**YOUR ASSIGNMENT**:
Should pictures appear among the records, leave them out, and copy exactly only the lines from the first through the one with "Delete the Groetjes", inclusive.

**LISTED ENTRIES**:
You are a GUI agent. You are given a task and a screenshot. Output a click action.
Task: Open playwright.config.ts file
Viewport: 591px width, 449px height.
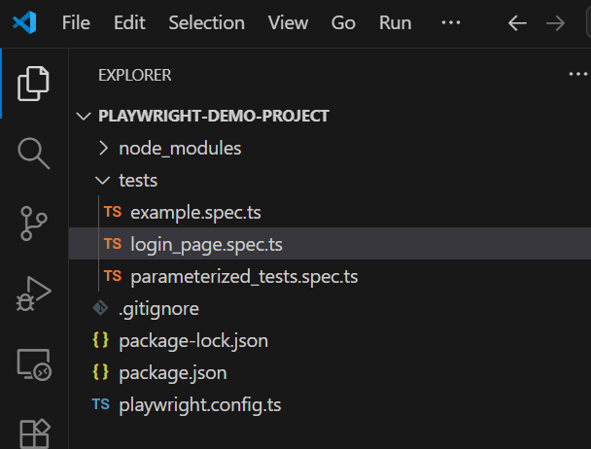point(199,404)
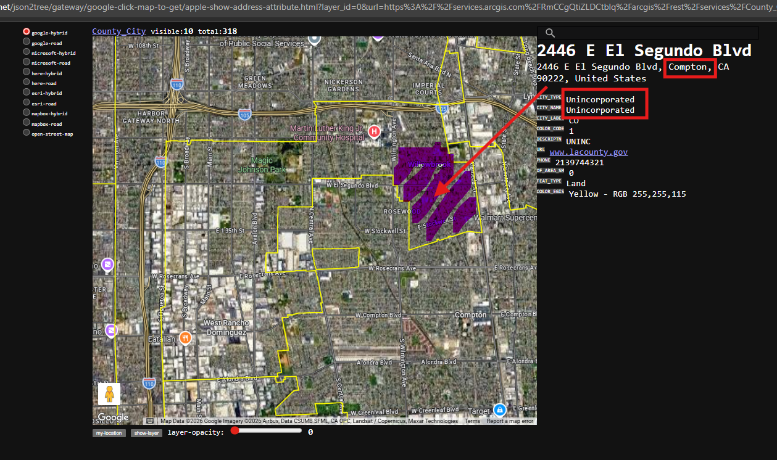Click the blue Target store marker

click(500, 410)
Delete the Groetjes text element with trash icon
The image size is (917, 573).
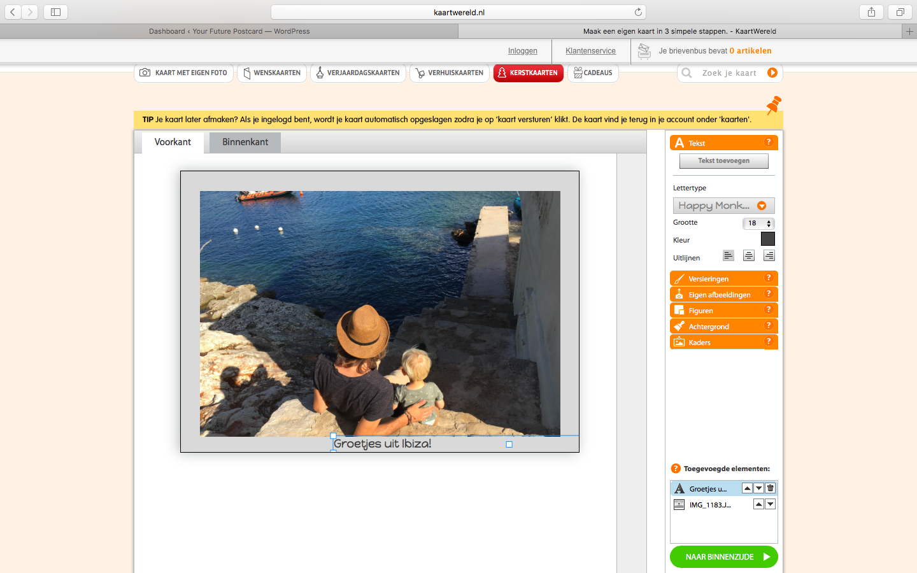click(771, 488)
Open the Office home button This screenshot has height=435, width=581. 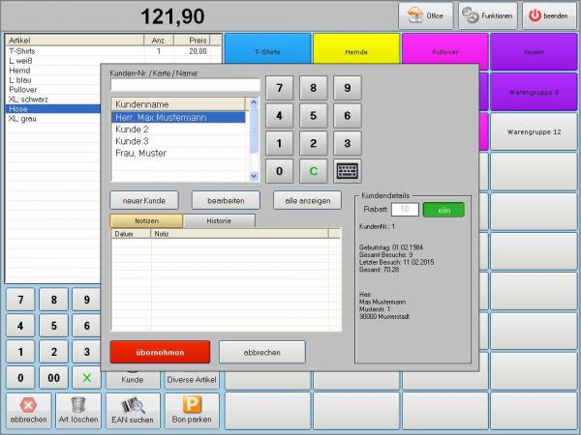click(425, 15)
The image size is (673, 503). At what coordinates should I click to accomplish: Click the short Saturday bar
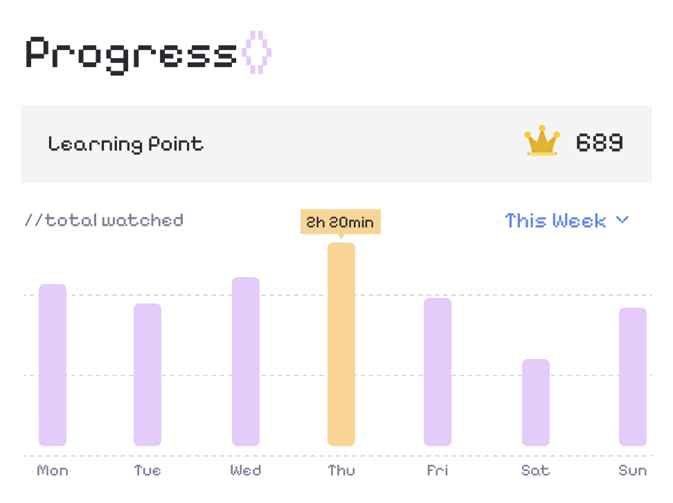click(536, 403)
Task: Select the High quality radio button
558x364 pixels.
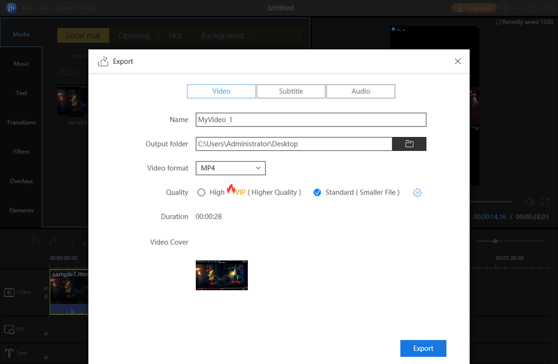Action: point(201,192)
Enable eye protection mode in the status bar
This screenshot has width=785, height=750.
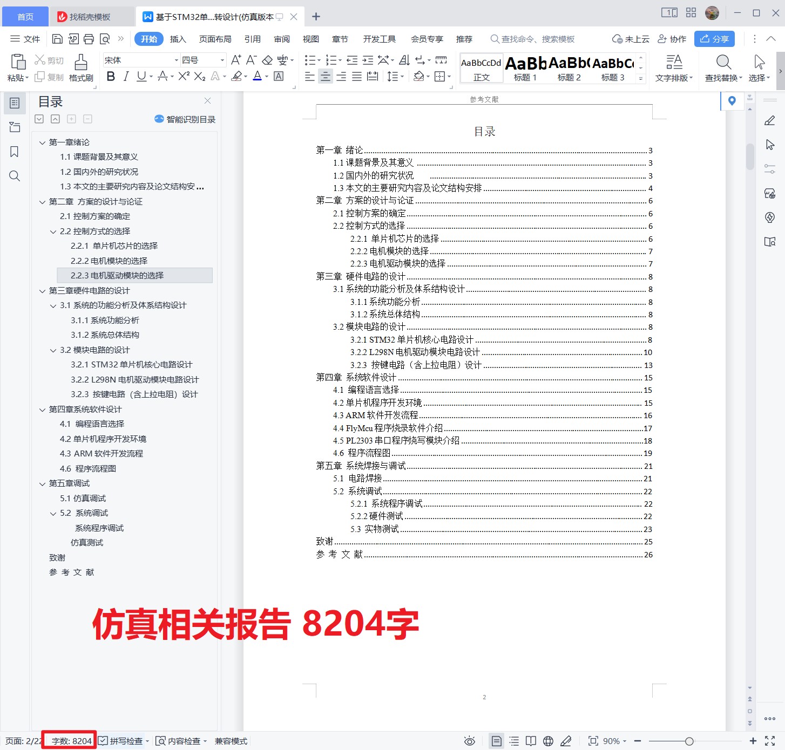tap(470, 741)
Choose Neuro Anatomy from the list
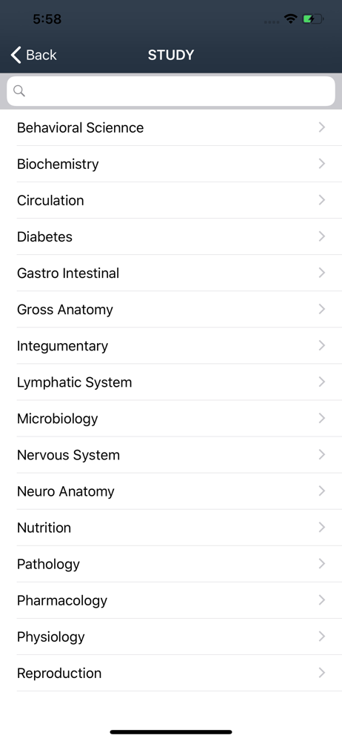Screen dimensions: 342x741 pos(171,491)
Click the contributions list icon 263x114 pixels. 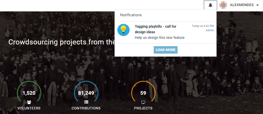point(86,102)
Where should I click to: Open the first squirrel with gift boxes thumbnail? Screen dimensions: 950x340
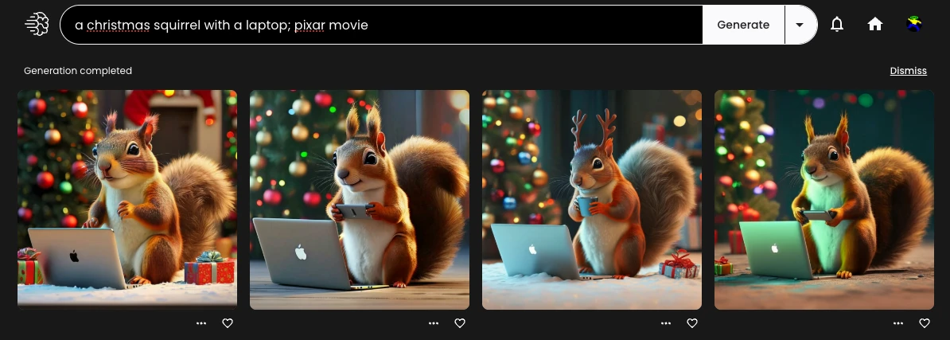[x=127, y=199]
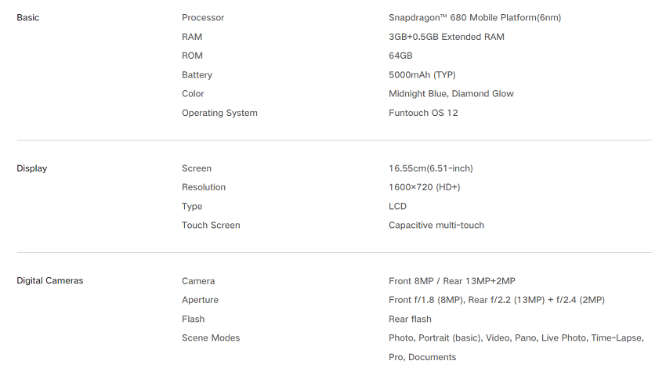Viewport: 666px width, 379px height.
Task: Click the 3GB+0.5GB Extended RAM value
Action: click(x=447, y=37)

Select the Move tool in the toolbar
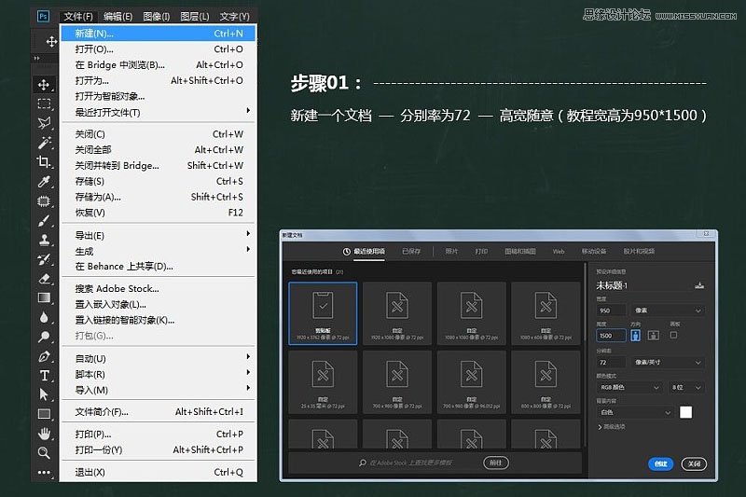[x=44, y=84]
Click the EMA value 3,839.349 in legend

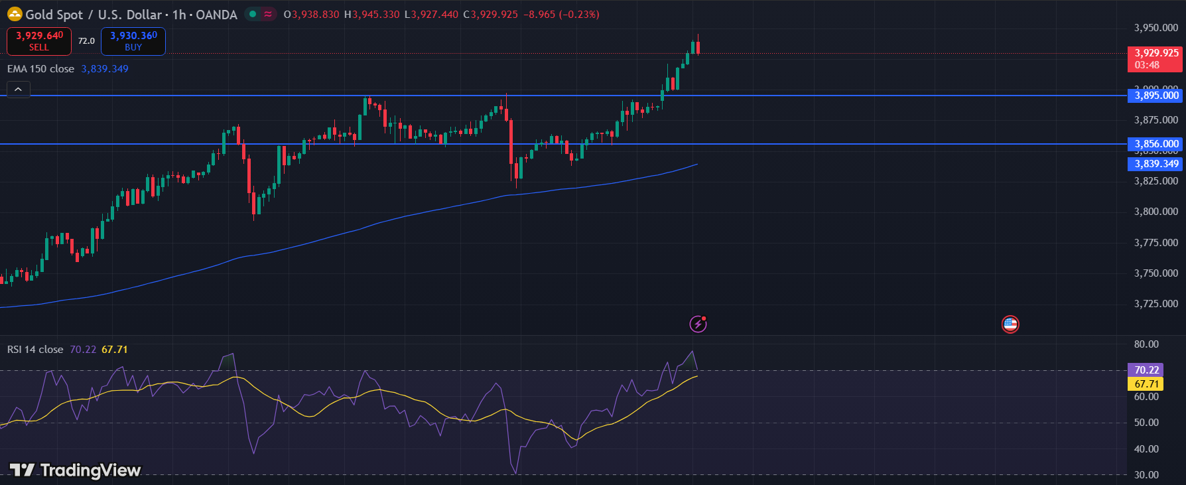click(105, 69)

**FINAL ANSWER**:
You are a GUI agent. You are given a task and a screenshot. Output a click action.
Task: Open playwright.config.ts file
Viewport: 591px width, 449px height.
point(199,404)
Click the blue Target store marker

click(500, 410)
Delete the Groetjes text element with trash icon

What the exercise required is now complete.